Ist für die Einstellung der Vollstreckung eine Sicherheitsleistung erforderlich?

Ob und unter welchen Umständen eine Sicherheitsleistung zu erbringen ist, hängt vom jeweiligen Einzelfall und der rechtlichen Grundlage ab. Bei der Einstellung der Zwangsvollstreckung im Falle eines eingelegten, aber noch nicht entschiedenen Rechtsmittels sieht § 769 ZPO die Möglichkeit vor, die Einstellung nur gegen Stellung einer Sicherheit auszusprechen. Hierzu genügt in der Regel eine Bürgschaft, Bankgarantie oder die Hinterlegung eines entsprechenden Betrages. Sinn und Zweck der Sicherheitsleistung ist es, den Gläubiger für den Fall abzusichern, dass sich das Rechtsmittel als unbegründet erweist und die Vollstreckung nachträglich fortzusetzen ist.

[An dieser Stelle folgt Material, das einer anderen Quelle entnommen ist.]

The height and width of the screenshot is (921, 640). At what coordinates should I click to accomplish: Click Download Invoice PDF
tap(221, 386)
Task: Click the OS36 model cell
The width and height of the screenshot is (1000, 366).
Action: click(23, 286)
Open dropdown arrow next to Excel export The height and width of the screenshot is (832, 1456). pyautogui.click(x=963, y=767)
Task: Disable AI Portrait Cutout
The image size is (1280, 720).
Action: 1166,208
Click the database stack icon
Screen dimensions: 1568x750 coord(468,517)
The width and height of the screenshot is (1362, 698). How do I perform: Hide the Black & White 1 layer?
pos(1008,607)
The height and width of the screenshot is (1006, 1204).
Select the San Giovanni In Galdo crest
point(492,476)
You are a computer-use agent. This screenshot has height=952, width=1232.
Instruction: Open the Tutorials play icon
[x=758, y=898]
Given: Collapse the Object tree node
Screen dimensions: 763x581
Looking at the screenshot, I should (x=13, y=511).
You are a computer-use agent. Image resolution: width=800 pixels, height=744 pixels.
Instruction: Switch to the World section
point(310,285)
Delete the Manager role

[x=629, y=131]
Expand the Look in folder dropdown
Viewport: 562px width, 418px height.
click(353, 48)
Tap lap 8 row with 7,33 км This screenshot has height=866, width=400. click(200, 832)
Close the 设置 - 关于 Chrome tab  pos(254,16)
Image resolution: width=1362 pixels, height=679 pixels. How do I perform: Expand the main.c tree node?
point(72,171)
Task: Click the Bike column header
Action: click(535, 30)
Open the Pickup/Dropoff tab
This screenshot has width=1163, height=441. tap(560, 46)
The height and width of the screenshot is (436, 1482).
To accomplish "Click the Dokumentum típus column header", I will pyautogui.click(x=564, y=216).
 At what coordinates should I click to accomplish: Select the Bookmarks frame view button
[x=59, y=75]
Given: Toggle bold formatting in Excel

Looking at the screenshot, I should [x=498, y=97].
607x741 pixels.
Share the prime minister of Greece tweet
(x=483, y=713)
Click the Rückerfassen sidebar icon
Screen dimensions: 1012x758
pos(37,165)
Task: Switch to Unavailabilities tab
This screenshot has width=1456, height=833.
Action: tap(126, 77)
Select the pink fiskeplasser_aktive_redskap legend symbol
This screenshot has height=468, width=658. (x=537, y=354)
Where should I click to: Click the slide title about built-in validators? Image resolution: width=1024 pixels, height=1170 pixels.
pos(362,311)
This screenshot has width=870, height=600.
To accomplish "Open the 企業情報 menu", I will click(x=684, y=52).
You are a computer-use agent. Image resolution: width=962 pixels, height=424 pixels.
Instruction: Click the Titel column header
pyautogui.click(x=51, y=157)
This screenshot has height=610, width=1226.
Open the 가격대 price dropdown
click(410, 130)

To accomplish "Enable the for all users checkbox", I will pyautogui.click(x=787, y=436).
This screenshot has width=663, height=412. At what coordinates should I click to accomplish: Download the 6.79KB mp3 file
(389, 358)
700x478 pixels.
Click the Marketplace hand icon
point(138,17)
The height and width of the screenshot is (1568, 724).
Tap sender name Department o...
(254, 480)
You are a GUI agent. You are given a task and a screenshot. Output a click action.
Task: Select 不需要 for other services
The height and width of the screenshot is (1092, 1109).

Welche Folgen hat eine missbräuchliche oder unberechtigte Einstellung der Vollstreckung?

Eine unberechtigt oder missbräuchlich erwirkte Einstellung der Vollstreckung kann für den Antragsteller erhebliche rechtliche und finanzielle Folgen haben. Stellt sich nachträglich heraus, dass die Einstellung auf Grund falscher Angaben oder nichtzutreffender Tatsachen erfolgte, kann der Gläubiger Ersatz des hierdurch entstandenen Schadens verlangen. Zudem drohen prozessuale Sanktionen, wie die Verwerfung des Antrags als unzulässig, und im Einzelfall sogar strafrechtliche Konsequenzen, etwa wegen versuchten Prozessbetrugs. Gerichte und Behörden prüfen daher die Voraussetzungen der Einstellung regelmäßig sehr sorgfältig.